Obras de Rosilene Fontes contam com instalação sonora em que o público testa sua acuidade auditiva no centro da cidade
O Centro Cultural Correios São Paulo abriu a exposição individual “Diagnóstico da Cigarra” da artista visual Rosilene Fontes. Cerca de 20 obras em exibição resgatam a experiência da perda da audição por parte da artista. São trabalhos em que Rosilene mistura relatos de outras pessoas surdas a seu próprio processo de diagnóstico, convidando o público a engajar-se na tomada de consciência de suas capacidades sensoriais e suas aspirações pessoais.
“A experiência do público, permeada pelas narrativas abertas nos trabalhos, amplia o alcance de um assunto que passa invisível e que se evidenciou de forma intensa no biênio pandêmico, quando a comunicação passou a ser velada por máscaras e a maioria das pessoas foi obrigada a conviver com seus silêncios internos”, declara a artista.

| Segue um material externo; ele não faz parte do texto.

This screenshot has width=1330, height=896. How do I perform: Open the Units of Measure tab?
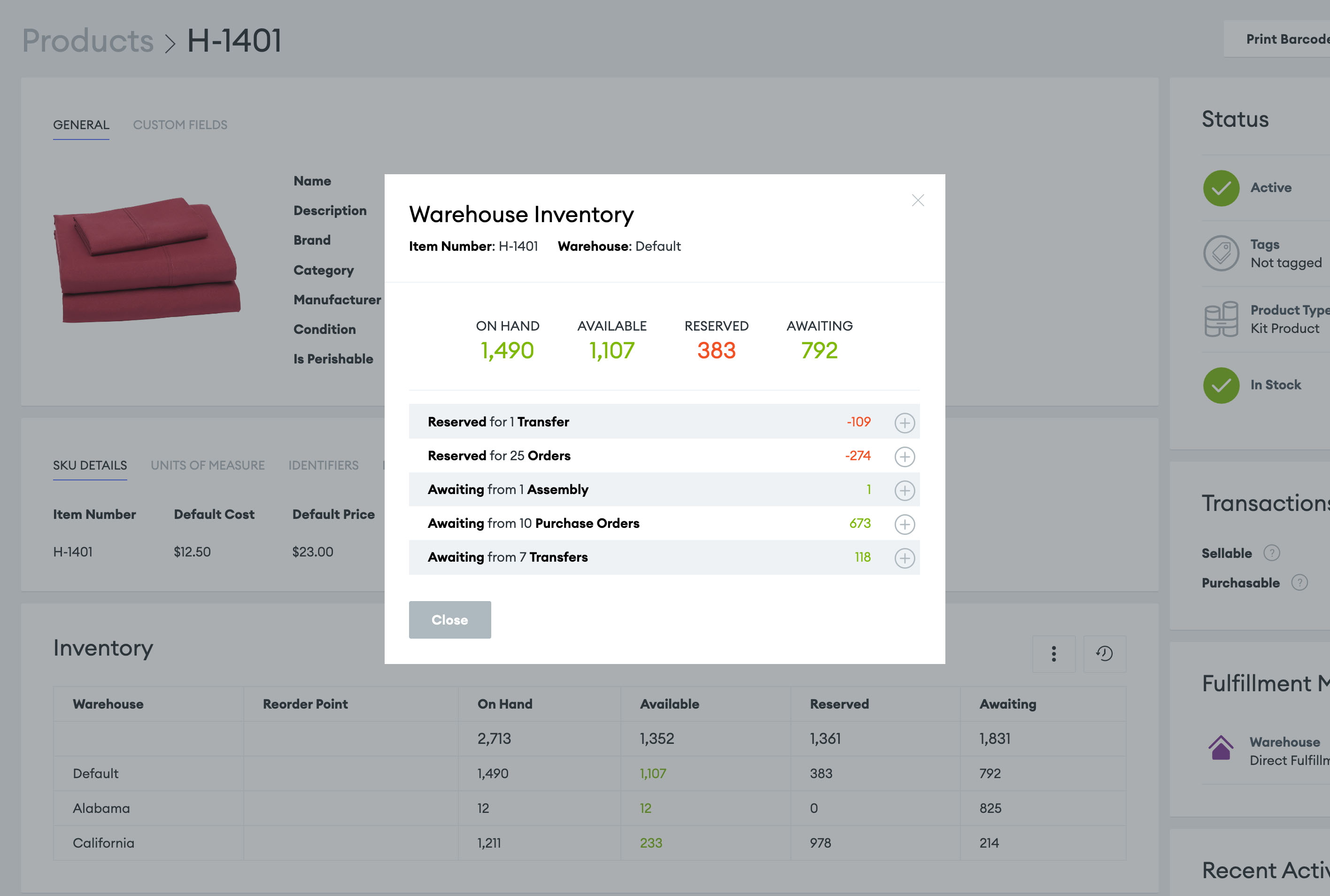click(208, 465)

O curioso diagnóstico da cigarra que intitula a exposição faz menção ao momento quando, ainda criança, Rosilene se deu conta da dificuldade em ouvir o som desse inseto, dependendo do lado que repousasse sua cabeça ao travesseiro. A deficiência passou inaudita até que, aos 21 anos de idade, recebeu o diagnóstico de irreversível perda auditiva no ouvido esquerdo, e, no direito, depois dos 30. “Diagnóstico da Cigarra”, não à toa, é também o título da instalação sonora que emite o canto da cigarra por dois minutos a cada hora, começando com 50 decibéis, o máximo tolerável para o ouvido humano, e até ser audível apenas para quem não tem deficiência auditiva.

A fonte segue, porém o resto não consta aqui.